The Case for God
- Cover
- Author: Karen Armstrong
- Subject: History of religion
- Publisher: Knopf
- Publication date: 2009
- Media type: Print
- Pages: 432
- ISBN: 978-0-307-26918-8

= The Case for God =

2009 book by Karen Armstrong

The Case for God is a 2009 book by Karen Armstrong. It covers the history of religion, from the Paleolithic age to the present day, with a focus on the three Abrahamic religions: Judaism, Christianity and Islam, and on apophatic theology in various religions.

Another theme is intellectual beliefs versus practice. Armstrong claims that the fundamental reality, later called God, Brahman, nirvana or Tao, transcends human concepts and thoughts, and can only be known through devoted religious practice.

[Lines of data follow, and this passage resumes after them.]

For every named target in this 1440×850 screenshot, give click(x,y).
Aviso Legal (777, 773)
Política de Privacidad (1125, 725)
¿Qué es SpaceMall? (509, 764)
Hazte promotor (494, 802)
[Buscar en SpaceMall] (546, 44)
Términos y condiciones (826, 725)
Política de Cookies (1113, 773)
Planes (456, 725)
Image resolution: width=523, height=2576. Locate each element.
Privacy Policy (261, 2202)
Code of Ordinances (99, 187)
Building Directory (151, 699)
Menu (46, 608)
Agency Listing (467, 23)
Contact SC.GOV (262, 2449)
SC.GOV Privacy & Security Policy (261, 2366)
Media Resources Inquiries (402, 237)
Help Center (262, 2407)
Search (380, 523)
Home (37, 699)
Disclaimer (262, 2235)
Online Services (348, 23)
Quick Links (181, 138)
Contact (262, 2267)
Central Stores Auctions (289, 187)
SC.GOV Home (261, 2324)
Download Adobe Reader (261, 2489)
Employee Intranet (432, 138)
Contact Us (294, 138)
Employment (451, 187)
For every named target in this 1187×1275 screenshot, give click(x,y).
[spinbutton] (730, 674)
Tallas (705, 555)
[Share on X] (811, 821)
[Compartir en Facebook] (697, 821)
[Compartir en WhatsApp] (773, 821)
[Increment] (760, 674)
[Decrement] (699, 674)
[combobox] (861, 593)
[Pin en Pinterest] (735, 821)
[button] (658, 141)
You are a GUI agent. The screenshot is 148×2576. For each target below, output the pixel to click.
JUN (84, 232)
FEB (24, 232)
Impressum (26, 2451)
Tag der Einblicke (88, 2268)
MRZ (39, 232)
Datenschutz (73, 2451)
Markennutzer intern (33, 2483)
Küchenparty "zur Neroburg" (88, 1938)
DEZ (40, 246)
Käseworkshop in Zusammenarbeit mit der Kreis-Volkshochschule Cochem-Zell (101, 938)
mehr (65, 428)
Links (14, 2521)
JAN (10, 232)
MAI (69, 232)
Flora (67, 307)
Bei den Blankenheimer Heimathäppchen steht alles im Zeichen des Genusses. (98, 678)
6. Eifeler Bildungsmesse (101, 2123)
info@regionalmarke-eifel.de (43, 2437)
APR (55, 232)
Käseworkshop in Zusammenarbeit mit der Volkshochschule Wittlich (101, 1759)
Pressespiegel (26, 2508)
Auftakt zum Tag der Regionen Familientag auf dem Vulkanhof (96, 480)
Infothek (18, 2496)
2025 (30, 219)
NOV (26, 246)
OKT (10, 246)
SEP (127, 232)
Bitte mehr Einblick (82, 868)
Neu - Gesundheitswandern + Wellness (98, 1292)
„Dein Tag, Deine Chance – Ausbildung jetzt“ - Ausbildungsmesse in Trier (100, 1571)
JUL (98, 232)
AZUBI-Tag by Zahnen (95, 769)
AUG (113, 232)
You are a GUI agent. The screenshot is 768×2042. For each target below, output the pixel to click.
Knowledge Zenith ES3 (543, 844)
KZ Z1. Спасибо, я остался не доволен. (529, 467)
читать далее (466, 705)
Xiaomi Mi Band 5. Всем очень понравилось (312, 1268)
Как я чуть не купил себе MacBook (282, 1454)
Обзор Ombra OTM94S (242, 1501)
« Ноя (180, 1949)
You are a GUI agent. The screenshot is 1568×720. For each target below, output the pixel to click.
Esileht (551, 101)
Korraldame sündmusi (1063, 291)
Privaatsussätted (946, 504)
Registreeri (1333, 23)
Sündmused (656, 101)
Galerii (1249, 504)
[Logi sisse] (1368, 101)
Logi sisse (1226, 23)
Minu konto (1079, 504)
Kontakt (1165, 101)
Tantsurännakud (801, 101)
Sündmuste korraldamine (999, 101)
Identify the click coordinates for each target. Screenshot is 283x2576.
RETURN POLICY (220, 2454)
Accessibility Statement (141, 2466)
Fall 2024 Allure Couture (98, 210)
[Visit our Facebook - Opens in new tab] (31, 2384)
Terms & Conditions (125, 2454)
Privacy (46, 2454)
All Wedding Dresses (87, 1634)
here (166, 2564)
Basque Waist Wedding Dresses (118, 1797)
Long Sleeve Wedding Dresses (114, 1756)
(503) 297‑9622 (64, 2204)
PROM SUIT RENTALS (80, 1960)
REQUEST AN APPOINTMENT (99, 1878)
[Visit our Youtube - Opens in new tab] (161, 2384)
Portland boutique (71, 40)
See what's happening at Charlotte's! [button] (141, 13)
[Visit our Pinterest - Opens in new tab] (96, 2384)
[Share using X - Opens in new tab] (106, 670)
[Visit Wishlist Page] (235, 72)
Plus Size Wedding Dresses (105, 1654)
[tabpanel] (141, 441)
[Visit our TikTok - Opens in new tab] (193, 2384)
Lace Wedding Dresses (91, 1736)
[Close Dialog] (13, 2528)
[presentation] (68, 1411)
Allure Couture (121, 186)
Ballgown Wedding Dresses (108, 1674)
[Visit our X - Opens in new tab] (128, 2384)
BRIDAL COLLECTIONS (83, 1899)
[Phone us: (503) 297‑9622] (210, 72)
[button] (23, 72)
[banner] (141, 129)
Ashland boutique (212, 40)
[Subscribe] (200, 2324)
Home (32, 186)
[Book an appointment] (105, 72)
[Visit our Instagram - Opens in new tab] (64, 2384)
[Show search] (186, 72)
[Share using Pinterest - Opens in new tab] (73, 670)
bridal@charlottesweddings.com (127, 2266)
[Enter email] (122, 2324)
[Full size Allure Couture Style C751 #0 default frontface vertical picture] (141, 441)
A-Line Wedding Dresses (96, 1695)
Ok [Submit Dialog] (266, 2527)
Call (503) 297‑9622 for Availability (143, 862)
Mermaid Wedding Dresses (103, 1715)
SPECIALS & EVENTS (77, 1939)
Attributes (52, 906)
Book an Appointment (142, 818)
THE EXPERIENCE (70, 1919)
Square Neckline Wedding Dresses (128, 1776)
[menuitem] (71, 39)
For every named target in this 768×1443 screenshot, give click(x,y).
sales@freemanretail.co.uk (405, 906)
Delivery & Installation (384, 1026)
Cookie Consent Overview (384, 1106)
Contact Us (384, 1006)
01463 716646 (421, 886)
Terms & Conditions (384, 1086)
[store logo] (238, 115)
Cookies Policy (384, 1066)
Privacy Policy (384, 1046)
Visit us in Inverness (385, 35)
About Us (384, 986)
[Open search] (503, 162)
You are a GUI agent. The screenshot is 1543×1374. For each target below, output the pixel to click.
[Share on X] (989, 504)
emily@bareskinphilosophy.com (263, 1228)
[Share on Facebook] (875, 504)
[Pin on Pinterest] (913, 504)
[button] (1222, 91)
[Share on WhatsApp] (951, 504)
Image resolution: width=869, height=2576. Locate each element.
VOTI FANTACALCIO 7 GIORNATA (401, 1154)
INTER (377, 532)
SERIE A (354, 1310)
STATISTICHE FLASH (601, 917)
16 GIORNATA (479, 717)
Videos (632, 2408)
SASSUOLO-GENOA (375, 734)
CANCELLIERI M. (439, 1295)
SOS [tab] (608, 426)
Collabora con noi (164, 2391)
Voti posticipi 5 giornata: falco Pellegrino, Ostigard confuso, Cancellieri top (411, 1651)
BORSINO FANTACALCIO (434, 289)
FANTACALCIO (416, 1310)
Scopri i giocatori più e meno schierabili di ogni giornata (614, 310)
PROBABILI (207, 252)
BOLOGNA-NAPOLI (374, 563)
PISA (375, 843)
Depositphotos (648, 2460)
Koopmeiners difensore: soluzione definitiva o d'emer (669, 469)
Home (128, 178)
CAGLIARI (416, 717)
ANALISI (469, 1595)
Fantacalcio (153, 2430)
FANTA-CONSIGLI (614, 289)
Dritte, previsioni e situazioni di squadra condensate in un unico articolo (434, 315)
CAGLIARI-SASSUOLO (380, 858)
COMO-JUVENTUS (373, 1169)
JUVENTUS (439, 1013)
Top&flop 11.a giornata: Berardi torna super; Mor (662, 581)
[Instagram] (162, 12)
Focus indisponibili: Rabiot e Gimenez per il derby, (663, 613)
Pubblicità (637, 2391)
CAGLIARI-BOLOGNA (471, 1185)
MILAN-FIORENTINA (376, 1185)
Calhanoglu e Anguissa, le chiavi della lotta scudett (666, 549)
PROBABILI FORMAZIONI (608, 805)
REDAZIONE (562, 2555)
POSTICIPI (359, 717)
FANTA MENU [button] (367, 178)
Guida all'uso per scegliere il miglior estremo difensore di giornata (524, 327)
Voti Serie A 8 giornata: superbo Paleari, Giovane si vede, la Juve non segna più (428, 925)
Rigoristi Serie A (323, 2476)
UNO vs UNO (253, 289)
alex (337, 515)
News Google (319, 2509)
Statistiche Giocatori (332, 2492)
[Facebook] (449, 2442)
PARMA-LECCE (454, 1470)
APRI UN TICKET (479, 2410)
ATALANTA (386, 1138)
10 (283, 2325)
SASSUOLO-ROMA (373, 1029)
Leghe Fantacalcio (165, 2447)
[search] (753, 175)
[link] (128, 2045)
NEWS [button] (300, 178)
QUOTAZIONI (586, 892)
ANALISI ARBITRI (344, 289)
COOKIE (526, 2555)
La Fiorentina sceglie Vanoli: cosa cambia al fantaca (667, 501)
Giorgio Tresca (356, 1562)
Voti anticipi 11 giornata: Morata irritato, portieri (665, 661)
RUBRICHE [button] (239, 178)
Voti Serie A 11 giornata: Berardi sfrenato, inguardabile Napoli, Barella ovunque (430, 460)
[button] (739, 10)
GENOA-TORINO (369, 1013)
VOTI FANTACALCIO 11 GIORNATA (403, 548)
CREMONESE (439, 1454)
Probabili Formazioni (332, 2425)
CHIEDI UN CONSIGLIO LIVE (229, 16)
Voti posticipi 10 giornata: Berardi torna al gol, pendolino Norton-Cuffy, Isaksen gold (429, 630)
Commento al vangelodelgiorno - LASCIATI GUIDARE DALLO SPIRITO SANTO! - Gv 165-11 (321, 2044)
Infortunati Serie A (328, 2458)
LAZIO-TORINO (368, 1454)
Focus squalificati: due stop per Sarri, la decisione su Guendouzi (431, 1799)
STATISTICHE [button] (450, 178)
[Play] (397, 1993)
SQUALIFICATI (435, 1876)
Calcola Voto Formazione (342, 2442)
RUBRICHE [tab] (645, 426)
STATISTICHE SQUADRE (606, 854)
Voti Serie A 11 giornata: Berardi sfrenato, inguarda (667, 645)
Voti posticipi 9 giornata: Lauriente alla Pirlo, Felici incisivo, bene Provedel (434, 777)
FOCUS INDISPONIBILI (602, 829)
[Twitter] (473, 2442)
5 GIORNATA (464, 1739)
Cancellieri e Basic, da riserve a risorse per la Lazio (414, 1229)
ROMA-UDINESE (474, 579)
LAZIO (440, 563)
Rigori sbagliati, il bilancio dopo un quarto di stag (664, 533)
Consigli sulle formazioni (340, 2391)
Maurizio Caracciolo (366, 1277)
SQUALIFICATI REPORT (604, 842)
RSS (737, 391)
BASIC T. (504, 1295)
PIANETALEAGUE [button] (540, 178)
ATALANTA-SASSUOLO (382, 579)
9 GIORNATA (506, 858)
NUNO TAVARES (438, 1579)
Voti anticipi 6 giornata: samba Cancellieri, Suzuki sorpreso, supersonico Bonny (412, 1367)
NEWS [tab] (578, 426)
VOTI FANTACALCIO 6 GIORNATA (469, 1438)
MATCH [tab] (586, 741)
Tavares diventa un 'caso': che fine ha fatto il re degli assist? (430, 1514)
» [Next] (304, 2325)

In 2009, the book was awarded the Dr. Leopold Lucas Prize by the University of Tübingen (Germany) in recognition of its contribution to the fields of theology, philosophy and intellectual history, and for improving international understanding and tolerance among faiths.

== Synopsis ==

In the introduction, Armstrong presents two forms of knowledge, mythos and logos. Since the 16th and 17th century, she says logos governed civilization, resulting in two phenomena: fundamentalism and atheism. Armstrong says that the new atheists have made some invalid criticisms of religion. She states, "I can sympathize with the irritation of the new atheists", but she maintains that they have focused primarily on fundamentalism. She says they "aren't radical enough" and finds their work "disappointingly shallow". According to Armstrong, "My aim in this book is simply to bring something fresh to the table."